The rise in the indicator for cost of living was the highest since 7.17 percent in February 2020. This will pile pressure on businesses, which are battling depressed sales, while a considerable chunk of private sector workers has been slapped with pay cuts as their counterparts in the public sector workers face a pay raise freeze for two years.
Households and businesses consuming 200 kilowatt-hours (kWh) spent Sh187.73, or 3.95 percent, more to Sh4,940.05 in June compared with May, while those using 50 units of power paid Sh46.93 or 5.61 percent, more.

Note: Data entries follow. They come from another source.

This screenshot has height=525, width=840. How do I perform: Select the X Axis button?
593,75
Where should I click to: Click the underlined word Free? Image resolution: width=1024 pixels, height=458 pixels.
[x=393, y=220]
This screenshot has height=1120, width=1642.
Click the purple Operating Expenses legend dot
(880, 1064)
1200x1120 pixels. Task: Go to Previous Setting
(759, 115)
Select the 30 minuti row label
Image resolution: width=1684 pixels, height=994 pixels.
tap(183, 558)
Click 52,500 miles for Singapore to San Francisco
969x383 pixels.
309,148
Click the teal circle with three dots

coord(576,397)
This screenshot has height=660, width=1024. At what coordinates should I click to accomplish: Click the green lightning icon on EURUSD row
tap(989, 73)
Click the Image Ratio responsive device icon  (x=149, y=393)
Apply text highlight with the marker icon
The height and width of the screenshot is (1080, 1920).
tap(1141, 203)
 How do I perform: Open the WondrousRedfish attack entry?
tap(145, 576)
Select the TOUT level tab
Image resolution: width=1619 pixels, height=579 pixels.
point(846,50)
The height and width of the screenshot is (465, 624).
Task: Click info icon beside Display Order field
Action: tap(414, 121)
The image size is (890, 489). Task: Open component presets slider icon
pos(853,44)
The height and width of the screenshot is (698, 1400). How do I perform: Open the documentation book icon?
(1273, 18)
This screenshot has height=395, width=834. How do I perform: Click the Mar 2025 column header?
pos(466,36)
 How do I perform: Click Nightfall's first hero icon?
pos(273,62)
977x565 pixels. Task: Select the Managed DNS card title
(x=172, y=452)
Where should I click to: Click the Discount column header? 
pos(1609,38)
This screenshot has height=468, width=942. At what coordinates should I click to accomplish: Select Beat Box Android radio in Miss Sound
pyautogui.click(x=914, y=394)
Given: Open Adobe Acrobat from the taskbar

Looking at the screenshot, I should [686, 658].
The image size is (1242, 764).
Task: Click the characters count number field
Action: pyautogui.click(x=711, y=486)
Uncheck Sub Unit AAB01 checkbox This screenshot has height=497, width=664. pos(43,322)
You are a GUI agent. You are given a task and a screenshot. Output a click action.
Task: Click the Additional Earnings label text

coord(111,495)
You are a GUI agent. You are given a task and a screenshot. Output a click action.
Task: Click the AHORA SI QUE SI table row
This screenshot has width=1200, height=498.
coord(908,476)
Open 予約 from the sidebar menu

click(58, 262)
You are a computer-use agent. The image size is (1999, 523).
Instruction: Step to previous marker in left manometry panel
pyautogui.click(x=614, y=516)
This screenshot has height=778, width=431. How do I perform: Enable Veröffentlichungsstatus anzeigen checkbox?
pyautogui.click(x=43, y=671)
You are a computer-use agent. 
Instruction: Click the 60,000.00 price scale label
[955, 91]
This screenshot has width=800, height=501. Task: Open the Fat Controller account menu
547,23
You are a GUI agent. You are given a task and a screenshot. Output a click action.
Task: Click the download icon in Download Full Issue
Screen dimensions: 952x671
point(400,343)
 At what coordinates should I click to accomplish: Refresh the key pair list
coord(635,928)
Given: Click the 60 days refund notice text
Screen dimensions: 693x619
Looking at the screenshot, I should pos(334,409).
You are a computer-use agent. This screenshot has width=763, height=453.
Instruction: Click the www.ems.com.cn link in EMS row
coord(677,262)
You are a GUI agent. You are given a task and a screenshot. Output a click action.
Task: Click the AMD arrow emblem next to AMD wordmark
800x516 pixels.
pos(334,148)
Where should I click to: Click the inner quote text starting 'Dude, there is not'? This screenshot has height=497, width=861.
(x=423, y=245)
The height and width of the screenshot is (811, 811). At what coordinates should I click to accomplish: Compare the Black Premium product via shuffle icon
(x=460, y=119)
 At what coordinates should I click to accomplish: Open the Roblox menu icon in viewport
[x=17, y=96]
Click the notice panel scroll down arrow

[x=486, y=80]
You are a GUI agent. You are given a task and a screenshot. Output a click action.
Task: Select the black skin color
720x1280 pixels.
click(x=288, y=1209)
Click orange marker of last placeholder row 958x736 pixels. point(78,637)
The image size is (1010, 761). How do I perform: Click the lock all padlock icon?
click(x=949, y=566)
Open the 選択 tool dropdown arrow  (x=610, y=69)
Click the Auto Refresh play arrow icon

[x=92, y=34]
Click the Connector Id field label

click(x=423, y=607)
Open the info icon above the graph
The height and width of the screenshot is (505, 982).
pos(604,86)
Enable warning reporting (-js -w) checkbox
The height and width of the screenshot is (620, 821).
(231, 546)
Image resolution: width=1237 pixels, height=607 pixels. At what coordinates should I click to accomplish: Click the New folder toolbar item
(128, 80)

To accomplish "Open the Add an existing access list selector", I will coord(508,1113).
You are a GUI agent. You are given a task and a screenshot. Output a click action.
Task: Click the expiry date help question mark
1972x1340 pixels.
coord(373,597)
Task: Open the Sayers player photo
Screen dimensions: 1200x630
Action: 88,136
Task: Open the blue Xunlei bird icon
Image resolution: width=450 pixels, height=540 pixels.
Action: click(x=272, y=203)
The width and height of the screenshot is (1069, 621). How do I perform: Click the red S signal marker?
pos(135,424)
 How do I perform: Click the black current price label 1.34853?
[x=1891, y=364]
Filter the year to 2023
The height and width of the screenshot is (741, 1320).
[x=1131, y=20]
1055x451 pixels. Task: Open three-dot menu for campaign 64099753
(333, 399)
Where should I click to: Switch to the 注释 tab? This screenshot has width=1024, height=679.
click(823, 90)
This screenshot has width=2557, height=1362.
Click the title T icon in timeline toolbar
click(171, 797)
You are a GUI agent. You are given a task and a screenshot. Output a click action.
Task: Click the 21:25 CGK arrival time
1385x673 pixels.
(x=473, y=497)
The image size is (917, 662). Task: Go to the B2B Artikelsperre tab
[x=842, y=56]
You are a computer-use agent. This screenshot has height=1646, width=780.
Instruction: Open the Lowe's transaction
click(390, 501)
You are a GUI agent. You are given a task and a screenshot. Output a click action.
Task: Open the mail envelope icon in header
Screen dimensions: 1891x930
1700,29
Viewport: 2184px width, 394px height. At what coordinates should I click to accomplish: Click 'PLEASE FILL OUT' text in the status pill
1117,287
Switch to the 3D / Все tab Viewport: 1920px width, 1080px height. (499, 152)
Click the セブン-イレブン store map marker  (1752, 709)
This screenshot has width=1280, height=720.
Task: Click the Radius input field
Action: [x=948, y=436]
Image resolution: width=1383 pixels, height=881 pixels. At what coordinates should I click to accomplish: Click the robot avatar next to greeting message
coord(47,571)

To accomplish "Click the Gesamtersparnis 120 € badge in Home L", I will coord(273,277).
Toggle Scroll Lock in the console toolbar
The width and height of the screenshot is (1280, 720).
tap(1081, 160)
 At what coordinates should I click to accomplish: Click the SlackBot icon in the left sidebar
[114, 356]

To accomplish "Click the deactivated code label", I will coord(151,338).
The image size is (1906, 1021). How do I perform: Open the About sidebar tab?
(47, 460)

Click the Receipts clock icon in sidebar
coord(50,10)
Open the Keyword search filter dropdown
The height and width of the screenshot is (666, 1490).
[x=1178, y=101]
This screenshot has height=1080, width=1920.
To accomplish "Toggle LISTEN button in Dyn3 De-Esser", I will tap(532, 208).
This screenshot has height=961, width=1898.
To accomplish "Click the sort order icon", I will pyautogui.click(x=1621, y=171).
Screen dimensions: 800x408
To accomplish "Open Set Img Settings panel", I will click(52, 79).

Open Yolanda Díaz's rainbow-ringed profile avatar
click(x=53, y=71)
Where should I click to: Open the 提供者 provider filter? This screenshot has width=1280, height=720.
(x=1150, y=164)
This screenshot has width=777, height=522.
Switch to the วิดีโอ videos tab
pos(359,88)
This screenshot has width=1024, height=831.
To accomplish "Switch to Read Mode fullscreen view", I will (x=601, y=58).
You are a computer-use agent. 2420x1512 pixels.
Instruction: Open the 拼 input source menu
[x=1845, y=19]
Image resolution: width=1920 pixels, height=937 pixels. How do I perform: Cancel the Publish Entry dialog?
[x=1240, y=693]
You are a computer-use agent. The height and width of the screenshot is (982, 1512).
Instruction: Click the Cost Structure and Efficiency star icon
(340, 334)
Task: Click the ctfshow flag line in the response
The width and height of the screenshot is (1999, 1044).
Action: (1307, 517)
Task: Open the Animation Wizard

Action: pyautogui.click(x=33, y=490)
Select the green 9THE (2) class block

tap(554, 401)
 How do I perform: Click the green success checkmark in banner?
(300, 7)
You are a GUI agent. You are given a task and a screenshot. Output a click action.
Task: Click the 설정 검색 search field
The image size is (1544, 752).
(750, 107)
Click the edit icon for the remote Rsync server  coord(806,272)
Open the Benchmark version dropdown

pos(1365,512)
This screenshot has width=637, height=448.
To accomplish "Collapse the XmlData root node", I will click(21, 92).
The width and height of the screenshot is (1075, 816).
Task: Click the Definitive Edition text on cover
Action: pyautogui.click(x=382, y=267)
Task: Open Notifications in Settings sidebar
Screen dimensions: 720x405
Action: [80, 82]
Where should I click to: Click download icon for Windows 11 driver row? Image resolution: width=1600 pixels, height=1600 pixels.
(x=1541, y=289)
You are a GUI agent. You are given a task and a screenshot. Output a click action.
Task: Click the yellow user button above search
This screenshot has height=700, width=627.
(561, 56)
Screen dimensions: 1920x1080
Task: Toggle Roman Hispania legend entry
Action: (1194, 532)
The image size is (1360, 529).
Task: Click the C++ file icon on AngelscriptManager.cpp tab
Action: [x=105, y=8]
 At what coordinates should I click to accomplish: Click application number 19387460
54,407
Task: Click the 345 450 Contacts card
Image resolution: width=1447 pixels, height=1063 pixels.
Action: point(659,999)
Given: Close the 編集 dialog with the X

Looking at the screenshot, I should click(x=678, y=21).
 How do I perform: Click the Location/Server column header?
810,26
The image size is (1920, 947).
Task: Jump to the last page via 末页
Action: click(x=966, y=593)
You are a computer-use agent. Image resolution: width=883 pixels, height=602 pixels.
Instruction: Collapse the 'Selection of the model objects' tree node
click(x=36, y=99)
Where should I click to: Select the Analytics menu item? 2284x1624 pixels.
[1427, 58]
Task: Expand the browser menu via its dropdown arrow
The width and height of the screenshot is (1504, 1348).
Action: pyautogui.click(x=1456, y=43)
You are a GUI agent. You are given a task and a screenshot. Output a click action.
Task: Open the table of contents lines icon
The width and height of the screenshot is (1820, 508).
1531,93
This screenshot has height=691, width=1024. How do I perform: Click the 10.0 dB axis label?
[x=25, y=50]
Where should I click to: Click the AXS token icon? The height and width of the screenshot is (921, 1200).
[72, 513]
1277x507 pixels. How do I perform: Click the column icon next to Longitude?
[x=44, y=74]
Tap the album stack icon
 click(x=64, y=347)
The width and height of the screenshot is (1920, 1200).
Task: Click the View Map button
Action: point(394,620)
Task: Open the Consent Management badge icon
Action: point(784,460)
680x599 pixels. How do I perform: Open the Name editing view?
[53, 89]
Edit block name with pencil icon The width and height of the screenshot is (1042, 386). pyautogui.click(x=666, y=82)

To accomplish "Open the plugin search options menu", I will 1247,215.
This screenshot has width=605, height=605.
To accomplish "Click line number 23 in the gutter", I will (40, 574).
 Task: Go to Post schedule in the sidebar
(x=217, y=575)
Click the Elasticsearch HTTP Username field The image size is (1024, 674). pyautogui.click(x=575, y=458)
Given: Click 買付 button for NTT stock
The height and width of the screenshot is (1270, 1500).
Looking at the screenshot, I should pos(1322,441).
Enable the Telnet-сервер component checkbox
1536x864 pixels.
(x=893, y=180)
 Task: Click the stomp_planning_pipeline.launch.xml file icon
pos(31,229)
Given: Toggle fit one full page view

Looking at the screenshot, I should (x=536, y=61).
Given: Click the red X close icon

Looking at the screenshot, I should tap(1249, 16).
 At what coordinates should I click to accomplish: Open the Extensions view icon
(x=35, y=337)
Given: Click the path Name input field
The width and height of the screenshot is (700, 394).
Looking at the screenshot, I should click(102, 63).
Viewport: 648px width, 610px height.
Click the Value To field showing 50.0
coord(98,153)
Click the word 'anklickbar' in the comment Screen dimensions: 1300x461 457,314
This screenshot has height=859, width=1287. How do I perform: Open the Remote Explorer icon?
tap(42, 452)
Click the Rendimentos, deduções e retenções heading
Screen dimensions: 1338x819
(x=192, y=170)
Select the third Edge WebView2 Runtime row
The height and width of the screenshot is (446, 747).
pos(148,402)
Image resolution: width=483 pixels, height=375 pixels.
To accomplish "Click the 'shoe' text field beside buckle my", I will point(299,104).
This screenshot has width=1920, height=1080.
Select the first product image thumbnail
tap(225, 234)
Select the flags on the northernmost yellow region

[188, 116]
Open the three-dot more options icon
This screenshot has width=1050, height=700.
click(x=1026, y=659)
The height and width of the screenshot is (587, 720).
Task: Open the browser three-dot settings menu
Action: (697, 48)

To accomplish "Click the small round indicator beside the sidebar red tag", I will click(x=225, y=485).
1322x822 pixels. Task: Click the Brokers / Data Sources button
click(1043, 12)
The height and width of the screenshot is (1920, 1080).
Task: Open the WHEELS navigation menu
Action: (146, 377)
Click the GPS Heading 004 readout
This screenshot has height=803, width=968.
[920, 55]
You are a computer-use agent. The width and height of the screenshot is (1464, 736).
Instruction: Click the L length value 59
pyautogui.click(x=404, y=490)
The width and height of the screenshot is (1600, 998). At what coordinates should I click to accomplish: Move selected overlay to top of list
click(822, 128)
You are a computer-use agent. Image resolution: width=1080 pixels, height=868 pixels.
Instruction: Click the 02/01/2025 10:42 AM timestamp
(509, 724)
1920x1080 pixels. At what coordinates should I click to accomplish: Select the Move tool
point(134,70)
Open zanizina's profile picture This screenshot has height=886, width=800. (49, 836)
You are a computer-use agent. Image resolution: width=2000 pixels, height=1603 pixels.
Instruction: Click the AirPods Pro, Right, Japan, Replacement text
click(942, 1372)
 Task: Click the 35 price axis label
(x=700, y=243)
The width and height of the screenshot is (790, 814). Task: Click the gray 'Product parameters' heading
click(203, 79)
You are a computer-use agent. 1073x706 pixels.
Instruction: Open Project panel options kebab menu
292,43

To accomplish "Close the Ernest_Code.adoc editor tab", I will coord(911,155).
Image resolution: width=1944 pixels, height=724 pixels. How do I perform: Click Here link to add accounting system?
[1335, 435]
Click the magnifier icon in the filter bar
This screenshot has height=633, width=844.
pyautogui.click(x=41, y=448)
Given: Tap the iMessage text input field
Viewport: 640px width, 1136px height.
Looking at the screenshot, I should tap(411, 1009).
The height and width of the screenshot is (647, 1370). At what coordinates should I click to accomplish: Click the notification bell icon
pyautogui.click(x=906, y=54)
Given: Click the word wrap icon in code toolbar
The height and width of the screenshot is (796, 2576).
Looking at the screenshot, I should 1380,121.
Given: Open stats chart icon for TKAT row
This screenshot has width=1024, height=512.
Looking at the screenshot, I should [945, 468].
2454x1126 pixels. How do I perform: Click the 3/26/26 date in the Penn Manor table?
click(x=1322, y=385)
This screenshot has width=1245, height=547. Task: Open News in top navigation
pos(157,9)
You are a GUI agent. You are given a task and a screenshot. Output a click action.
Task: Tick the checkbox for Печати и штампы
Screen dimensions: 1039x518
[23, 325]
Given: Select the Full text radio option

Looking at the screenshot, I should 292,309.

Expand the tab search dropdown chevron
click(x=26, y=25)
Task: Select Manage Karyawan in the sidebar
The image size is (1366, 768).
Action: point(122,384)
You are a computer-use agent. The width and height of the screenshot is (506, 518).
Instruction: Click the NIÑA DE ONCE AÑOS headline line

The higher power bills came at a time fuel surcharge, based on the share of fuel-powered generators in the electricity mix, increased from Sh2.92 kWh, or unit, in May to Sh3.63 in June — the highest level since May 2019.
KNBS data further shows petrol prices went up by Sh0.77 per litre to a record Sh127.98 in June compared with May, with motorists now paying Sh37.64 more than Sh90.34 they spent on a litre a year ago.
The pain was felt in the cost of transportation which edged up 0.28 percent month-on-month despite the Treasury spending Sh1.43 billion to compensate oil marketers for keeping diesel and kerosene prices stable.
The food and non-alcoholic drinks index, which account for a 32.91percent weight in the basket, increased 0.35 percent between May and June.
“The increase in Food Index was mainly attributed to increases in prices of some food items, which outweighed the decrease in prices of other foodstuffs,” said NBS managing director Macdonald Obudho said in a statement.